(Saved entries)
------------------------------
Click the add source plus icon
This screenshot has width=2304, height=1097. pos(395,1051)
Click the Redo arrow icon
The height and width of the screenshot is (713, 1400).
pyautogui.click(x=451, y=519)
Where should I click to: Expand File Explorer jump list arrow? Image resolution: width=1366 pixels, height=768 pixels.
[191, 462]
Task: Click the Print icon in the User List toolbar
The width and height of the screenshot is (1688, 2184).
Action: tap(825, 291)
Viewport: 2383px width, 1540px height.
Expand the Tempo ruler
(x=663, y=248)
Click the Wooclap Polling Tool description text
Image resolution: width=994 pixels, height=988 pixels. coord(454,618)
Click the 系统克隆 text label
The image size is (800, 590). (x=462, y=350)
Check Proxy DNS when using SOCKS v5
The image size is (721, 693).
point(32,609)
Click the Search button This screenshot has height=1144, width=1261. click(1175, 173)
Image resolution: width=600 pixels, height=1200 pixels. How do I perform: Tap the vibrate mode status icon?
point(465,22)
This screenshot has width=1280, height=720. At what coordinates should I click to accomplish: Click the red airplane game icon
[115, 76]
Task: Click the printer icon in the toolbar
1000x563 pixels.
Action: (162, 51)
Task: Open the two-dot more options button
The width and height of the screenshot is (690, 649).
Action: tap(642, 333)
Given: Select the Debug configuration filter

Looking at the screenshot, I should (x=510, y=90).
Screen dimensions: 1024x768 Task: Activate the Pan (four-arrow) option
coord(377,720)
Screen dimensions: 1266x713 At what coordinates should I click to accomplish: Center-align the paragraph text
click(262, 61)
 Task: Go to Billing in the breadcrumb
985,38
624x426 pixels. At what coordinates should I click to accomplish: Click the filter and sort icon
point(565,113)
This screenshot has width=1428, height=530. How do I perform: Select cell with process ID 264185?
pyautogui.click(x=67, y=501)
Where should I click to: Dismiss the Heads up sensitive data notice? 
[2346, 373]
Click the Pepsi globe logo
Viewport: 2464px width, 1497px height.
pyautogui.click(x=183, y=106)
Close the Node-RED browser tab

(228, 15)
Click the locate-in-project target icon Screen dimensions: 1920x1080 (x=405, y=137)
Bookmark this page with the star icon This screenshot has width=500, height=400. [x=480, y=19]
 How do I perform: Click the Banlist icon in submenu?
------------------------------
§ **TO DO**
Reproduce every line of the saved entries above without changing a character.

§ **SOLUTION TO THIS TASK**
Click the add source plus icon
This screenshot has width=2304, height=1097. pos(395,1051)
Click the Redo arrow icon
The height and width of the screenshot is (713, 1400).
pyautogui.click(x=451, y=519)
Where should I click to: Expand File Explorer jump list arrow? Image resolution: width=1366 pixels, height=768 pixels.
[191, 462]
Task: Click the Print icon in the User List toolbar
The width and height of the screenshot is (1688, 2184).
Action: tap(825, 291)
Viewport: 2383px width, 1540px height.
Expand the Tempo ruler
(x=663, y=248)
Click the Wooclap Polling Tool description text
Image resolution: width=994 pixels, height=988 pixels. coord(454,618)
Click the 系统克隆 text label
The image size is (800, 590). (x=462, y=350)
Check Proxy DNS when using SOCKS v5
The image size is (721, 693).
point(32,609)
Click the Search button This screenshot has height=1144, width=1261. click(1175, 173)
Image resolution: width=600 pixels, height=1200 pixels. How do I perform: Tap the vibrate mode status icon?
point(465,22)
This screenshot has width=1280, height=720. At what coordinates should I click to accomplish: Click the red airplane game icon
[115, 76]
Task: Click the printer icon in the toolbar
1000x563 pixels.
Action: (162, 51)
Task: Open the two-dot more options button
The width and height of the screenshot is (690, 649).
Action: tap(642, 333)
Given: Select the Debug configuration filter

Looking at the screenshot, I should (x=510, y=90).
Screen dimensions: 1024x768 Task: Activate the Pan (four-arrow) option
coord(377,720)
Screen dimensions: 1266x713 At what coordinates should I click to accomplish: Center-align the paragraph text
click(262, 61)
 Task: Go to Billing in the breadcrumb
985,38
624x426 pixels. At what coordinates should I click to accomplish: Click the filter and sort icon
point(565,113)
This screenshot has width=1428, height=530. How do I perform: Select cell with process ID 264185?
pyautogui.click(x=67, y=501)
Where should I click to: Dismiss the Heads up sensitive data notice? 
[2346, 373]
Click the Pepsi globe logo
Viewport: 2464px width, 1497px height.
pyautogui.click(x=183, y=106)
Close the Node-RED browser tab

(228, 15)
Click the locate-in-project target icon Screen dimensions: 1920x1080 (x=405, y=137)
Bookmark this page with the star icon This screenshot has width=500, height=400. [x=480, y=19]
 How do I perform: Click the Banlist icon in submenu?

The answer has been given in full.